Late last month, leaders from the World Health Organization (WHO) celebrated the 10th anniversary of its Tobacco Control Treaty. As the first intergovernmental treaty established to increase tobacco control globally, the treaty sought to significantly decrease the global health burden of tobacco.
The treaty has been widely embraced by UN-member countries, and covers 90% of the world’s population. A decade later, 80% of the countries that ratified the Treaty have strengthened or adopted new tobacco control laws, according to Dr. Vera Luiza da Costa e Silva, Head of the Convention Secretariat, Framework Convention on Tobacco Control. Additionally, smoking bans in public places (i.e., restaurants, workplaces, and public transportation) have been implemented in 48 of the 180 ratifying countries.
In her address marking the 10th anniversary of the Tobacco Control Treaty, WHO Director Dr. Margaret Chan recognized the efforts of governments, health providers, and non-government organizations (NGOs). However, Chan also recognizes that although much progress has been made, obstacles to a smoke-free world remain.
Tobacco use stands out as the single greatest cause of preventable morbidity and mortality worldwide,
Dr. Vera Luiza da Costa e Silva, Head of the Convention Secretariat, Framework Convention on Tobacco Control, warns:
Every year, 8.2 million people die from cancer; at least 1.6 million or 20% of these are tobacco-related. In total, more than 6 million people will die this year from tobacco-related diseases including cardiovascular diseases, chronic lung diseases and cancer.
Obstacles to a Tobacco Smoke-Free World
The WHO sees several challenges to address in the fight against tobacco:
- Tobacco control fatigue. As smoking rates have declined, so has the urgency to enhance controls. According to Chan, “[the tobacco] industry is eager to recruit the next generation of smokers, [and is] especially targeting women.”
- Failure to implement the most effective measures.
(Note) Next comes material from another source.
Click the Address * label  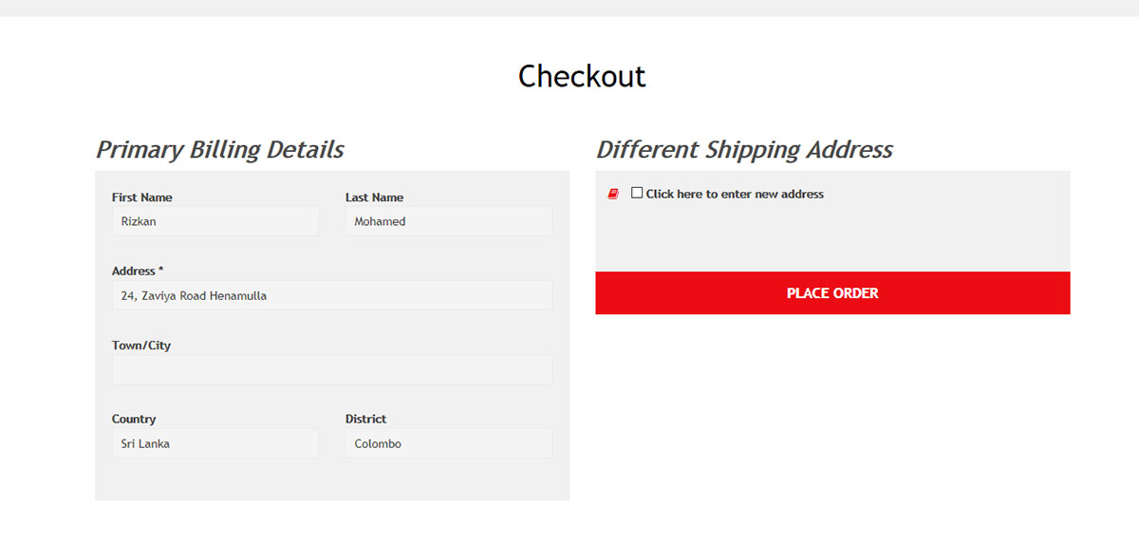(138, 272)

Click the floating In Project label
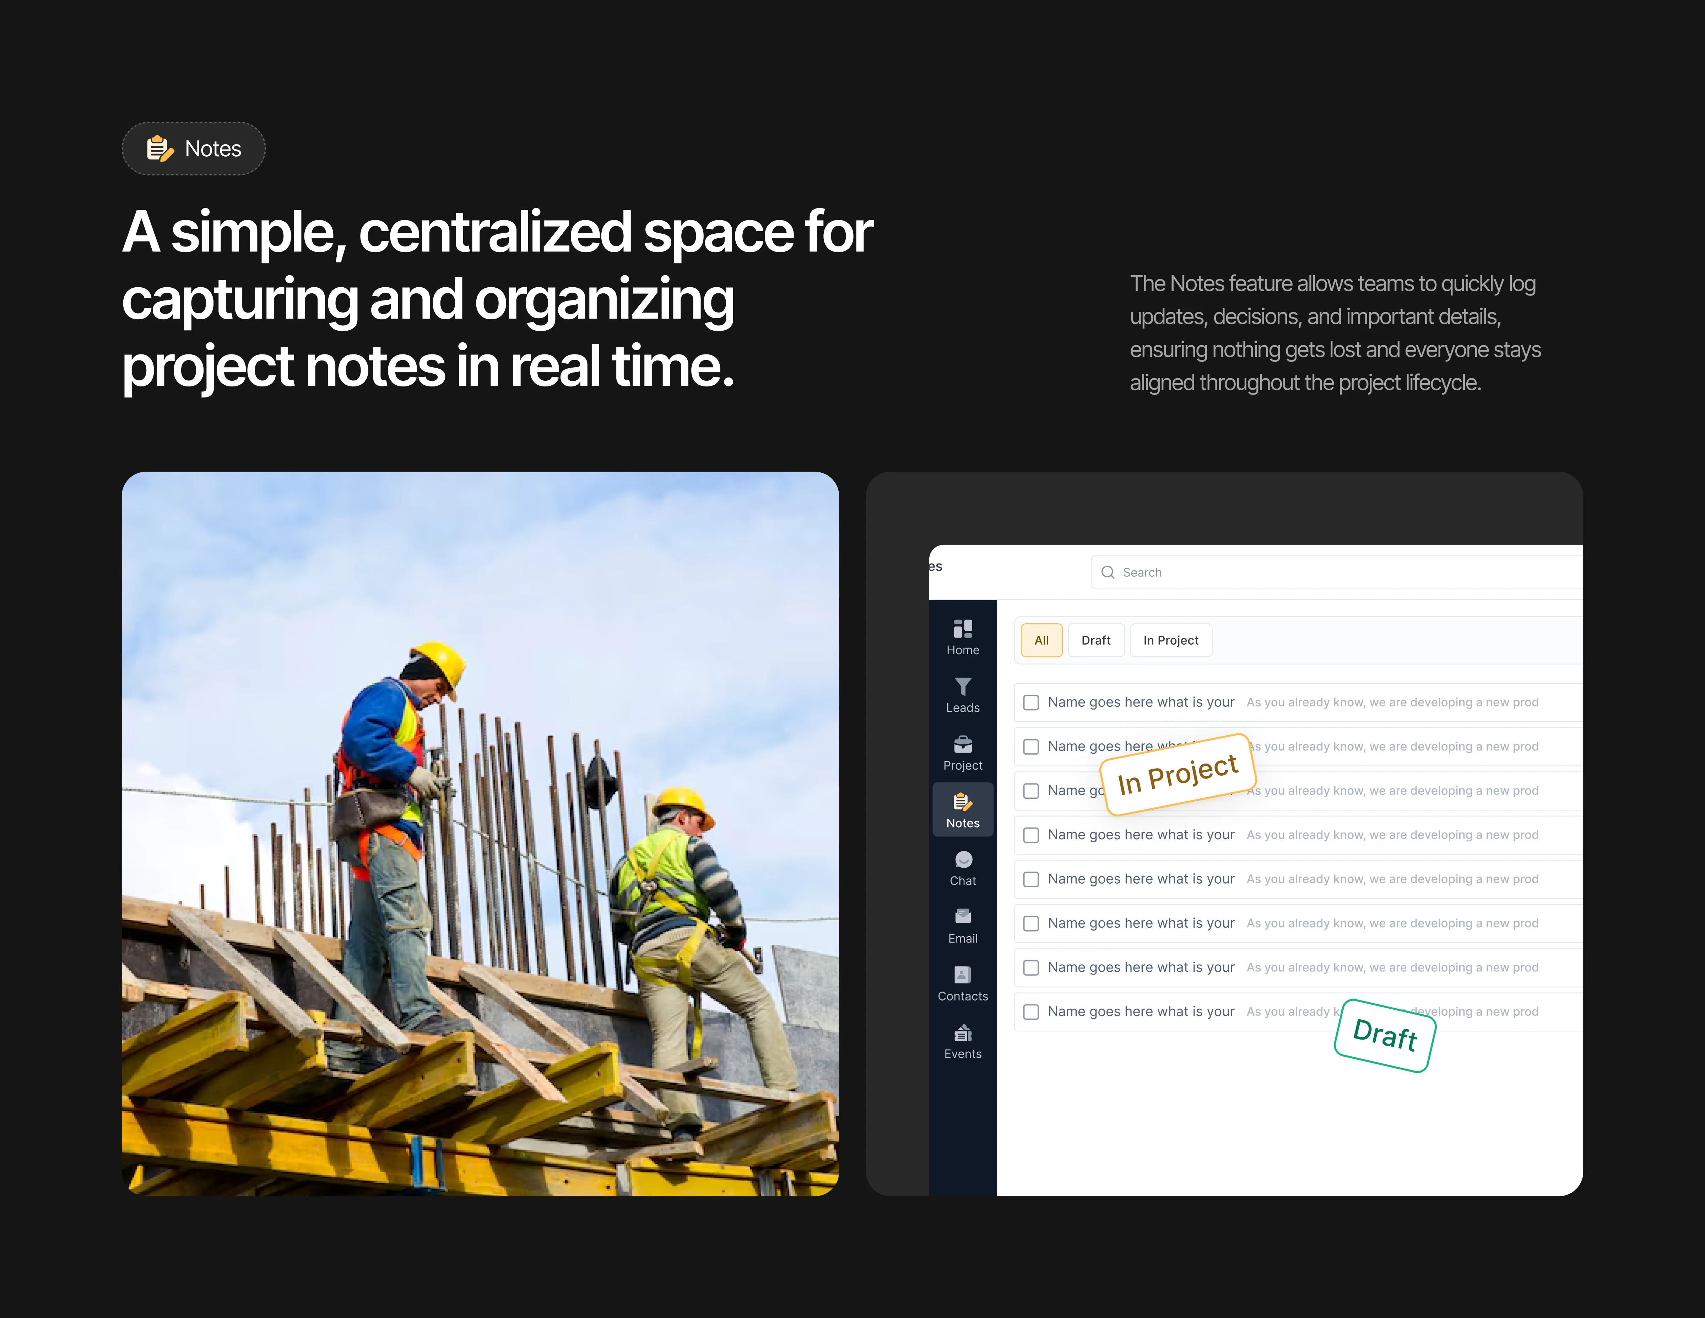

Taxing the sale of tobacco products is one of the most effective measures in reducing tobacco demand; however, it is one of the least implemented.
- Tobacco industry interference. Chan cites the use of trade and investment agreements to challenge anti-tobacco actions by governments: “The tobacco industry fights hardest against those measures that work best, like price increases, bans on advertising and sponsorship, large pictorial warnings on packages, and plain packaging.”
- Illicit tobacco trade. Though tobacco control has increased significantly, illicit trade accounts for 1 in every 10 tobacco products consumed globally.
- Alternative nicotine delivery systems. The use of alternative tobacco products (i.e., water pipes, smokeless tobacco, and eCigarettes) is gaining popularity and, for the most part, such use remains unregulated.
Quitting Is Difficult, but Support Is Mobile
Data suggests that most smokers want to quit, but fail because tobacco is so addictive. New ways to reach people, and support them through the behavior change process are needed. As Her Royal Highness Dina Mired of Jordan, Director General of the King Hussein Cancer Foundation, elegantly states:
If we don’t take action now, we will continue to suffocate under an enormous cloud of smoke, a cloud that impairs our vision and makes us unable to see the deadly consequences of tomorrow.
mHealth is a promising new player on the field of behavior change and addiction recovery. Through text messaging, smartphone applications, and social media, mHealth helps public health messages reach smokers with warnings of the health consequences of tobacco use, and give them new tools to help them quit. According to Erik Augustson, Ph.D., MPH, program director of the Tobacco Control Research Branch of the National Cancer Institute:
mHealth allows us to significantly increase the reach of our interventions in a cost-effective way.
In the UK, National Health Service-funded programs, such as MiQuit, offer personalized smoking cessation support through SMS messaging. Other campaigns, (i.e., SmokefreeTXT in the US and Quit Now Canada) offer mobile tools, resources, and community support for people striving to stop using tobacco products.